━━ TASK INPUTS
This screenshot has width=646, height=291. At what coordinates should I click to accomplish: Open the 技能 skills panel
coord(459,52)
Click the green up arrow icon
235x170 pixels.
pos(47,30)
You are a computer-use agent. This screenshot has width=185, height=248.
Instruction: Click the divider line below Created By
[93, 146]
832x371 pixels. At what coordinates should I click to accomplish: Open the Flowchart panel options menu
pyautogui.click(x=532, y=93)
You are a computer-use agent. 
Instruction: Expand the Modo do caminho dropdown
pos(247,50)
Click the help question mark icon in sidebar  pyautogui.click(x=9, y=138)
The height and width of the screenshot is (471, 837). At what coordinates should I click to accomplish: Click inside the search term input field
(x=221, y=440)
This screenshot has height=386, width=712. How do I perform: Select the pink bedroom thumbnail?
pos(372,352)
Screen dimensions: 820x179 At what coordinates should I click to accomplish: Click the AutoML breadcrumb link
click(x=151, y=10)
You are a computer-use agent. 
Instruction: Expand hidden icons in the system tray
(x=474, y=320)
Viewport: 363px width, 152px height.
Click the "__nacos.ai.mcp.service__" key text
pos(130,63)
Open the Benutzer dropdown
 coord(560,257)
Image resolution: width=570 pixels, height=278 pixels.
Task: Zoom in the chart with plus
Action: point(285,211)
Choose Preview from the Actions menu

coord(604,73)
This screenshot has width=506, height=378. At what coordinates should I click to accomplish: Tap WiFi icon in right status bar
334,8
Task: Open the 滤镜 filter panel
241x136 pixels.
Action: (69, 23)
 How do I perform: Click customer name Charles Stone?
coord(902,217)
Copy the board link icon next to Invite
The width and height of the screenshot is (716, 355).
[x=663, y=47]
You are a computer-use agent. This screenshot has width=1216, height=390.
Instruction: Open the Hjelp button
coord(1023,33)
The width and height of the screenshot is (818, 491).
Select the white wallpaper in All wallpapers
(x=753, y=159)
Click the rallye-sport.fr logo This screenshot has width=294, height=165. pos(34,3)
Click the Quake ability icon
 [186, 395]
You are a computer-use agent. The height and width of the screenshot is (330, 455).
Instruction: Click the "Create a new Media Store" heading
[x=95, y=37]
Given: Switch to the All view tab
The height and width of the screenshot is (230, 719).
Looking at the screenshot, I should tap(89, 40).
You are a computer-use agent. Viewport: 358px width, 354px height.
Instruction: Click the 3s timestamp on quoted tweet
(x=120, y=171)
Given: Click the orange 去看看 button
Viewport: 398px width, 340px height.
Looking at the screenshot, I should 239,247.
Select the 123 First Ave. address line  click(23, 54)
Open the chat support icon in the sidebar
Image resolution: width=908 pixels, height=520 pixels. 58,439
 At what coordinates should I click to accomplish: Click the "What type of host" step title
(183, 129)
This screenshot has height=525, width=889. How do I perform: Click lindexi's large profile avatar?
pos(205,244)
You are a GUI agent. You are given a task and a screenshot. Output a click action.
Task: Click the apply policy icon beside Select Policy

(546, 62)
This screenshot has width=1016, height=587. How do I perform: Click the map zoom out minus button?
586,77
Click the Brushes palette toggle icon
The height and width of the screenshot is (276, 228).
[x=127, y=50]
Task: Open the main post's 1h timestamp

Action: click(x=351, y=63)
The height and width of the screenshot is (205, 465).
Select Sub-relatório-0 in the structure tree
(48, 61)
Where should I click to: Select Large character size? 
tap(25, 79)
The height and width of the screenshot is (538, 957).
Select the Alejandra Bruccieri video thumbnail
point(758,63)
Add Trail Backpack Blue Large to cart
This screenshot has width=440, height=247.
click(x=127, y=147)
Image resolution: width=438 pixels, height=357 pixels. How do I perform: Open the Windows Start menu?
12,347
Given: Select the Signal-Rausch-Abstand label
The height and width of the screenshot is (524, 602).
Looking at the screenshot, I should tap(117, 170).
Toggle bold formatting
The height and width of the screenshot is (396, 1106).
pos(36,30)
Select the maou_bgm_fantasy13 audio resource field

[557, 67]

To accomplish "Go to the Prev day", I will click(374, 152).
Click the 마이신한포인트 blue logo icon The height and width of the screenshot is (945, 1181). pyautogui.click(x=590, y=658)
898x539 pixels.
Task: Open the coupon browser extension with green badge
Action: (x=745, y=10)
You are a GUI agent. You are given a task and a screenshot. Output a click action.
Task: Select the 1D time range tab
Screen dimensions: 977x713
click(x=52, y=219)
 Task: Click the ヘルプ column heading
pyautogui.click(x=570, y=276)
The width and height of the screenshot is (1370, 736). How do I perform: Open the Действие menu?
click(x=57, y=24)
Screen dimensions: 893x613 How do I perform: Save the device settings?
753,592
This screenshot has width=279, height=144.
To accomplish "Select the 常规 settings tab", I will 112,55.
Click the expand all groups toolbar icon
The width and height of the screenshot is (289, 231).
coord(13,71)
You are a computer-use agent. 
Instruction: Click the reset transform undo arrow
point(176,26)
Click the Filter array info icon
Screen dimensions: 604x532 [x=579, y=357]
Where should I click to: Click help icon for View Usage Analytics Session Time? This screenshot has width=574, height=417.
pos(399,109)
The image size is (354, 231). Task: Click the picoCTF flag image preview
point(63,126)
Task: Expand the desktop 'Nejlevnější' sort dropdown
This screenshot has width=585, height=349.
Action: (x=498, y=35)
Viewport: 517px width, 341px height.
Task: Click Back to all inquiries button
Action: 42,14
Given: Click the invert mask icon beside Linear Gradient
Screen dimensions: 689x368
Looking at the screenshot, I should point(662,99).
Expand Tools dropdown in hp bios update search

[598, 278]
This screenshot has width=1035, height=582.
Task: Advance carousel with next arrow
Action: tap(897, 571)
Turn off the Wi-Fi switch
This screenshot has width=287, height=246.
━━━━
Please give an exact copy of the entries above, from the line with "Screen dimensions: 689x368" down to the line with "Turn off the Wi-Fi switch", inclusive, and nothing else.

ANSWER SPACE:
Screen dimensions: 689x368
Looking at the screenshot, I should point(662,99).
Expand Tools dropdown in hp bios update search

[598, 278]
This screenshot has width=1035, height=582.
Task: Advance carousel with next arrow
Action: tap(897, 571)
Turn off the Wi-Fi switch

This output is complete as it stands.